Your answer should hold only the line containing "Where should I click to: Launch" and each line that follows it in the listing, copied exactly.

• [Material for the task]:
--------------------------------------------------

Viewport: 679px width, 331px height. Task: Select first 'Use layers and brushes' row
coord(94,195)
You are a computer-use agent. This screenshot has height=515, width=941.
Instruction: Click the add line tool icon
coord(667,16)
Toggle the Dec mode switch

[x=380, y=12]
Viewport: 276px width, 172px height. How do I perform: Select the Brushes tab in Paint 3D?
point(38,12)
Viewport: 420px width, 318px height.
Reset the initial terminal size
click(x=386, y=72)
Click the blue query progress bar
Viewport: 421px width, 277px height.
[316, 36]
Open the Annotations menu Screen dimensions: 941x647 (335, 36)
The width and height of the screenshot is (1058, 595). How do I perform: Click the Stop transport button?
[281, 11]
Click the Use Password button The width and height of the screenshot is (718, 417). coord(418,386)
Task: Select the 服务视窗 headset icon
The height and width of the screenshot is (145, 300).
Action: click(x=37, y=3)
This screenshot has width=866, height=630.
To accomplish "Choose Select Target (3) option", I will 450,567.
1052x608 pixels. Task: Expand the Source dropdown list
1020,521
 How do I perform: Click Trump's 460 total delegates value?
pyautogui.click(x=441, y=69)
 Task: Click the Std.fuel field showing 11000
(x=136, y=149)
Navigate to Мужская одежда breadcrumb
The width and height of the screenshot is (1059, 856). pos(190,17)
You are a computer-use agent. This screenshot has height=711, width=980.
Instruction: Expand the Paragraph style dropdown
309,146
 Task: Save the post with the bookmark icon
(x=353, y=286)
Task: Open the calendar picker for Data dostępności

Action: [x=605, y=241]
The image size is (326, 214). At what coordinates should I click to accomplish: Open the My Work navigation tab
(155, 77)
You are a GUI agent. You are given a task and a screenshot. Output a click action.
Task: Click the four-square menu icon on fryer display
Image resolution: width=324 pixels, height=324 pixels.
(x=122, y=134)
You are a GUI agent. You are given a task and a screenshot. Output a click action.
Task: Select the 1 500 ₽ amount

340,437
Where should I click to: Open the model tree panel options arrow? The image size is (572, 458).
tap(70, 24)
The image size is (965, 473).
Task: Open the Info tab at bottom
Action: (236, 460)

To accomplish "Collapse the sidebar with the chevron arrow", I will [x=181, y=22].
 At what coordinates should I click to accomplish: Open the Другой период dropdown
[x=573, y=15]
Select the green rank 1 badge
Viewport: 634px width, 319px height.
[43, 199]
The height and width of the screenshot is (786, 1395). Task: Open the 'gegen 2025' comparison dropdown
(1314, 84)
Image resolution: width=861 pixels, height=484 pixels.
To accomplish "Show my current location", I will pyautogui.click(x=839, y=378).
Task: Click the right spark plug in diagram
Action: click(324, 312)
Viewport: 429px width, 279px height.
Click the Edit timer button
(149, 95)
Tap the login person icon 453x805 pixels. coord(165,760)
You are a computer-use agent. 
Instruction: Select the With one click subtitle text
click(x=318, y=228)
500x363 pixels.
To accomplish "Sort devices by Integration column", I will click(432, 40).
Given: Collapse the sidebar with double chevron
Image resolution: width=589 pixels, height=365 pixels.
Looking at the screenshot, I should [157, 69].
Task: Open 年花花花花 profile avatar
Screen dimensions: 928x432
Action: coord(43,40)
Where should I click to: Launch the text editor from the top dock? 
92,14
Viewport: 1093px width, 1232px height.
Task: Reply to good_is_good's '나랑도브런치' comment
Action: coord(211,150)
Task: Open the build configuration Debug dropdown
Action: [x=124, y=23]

--------------------------------------------------

• [Written response]:
Where should I click to: Launch the text editor from the top dock? 
92,14
Viewport: 1093px width, 1232px height.
Task: Reply to good_is_good's '나랑도브런치' comment
Action: coord(211,150)
Task: Open the build configuration Debug dropdown
Action: [x=124, y=23]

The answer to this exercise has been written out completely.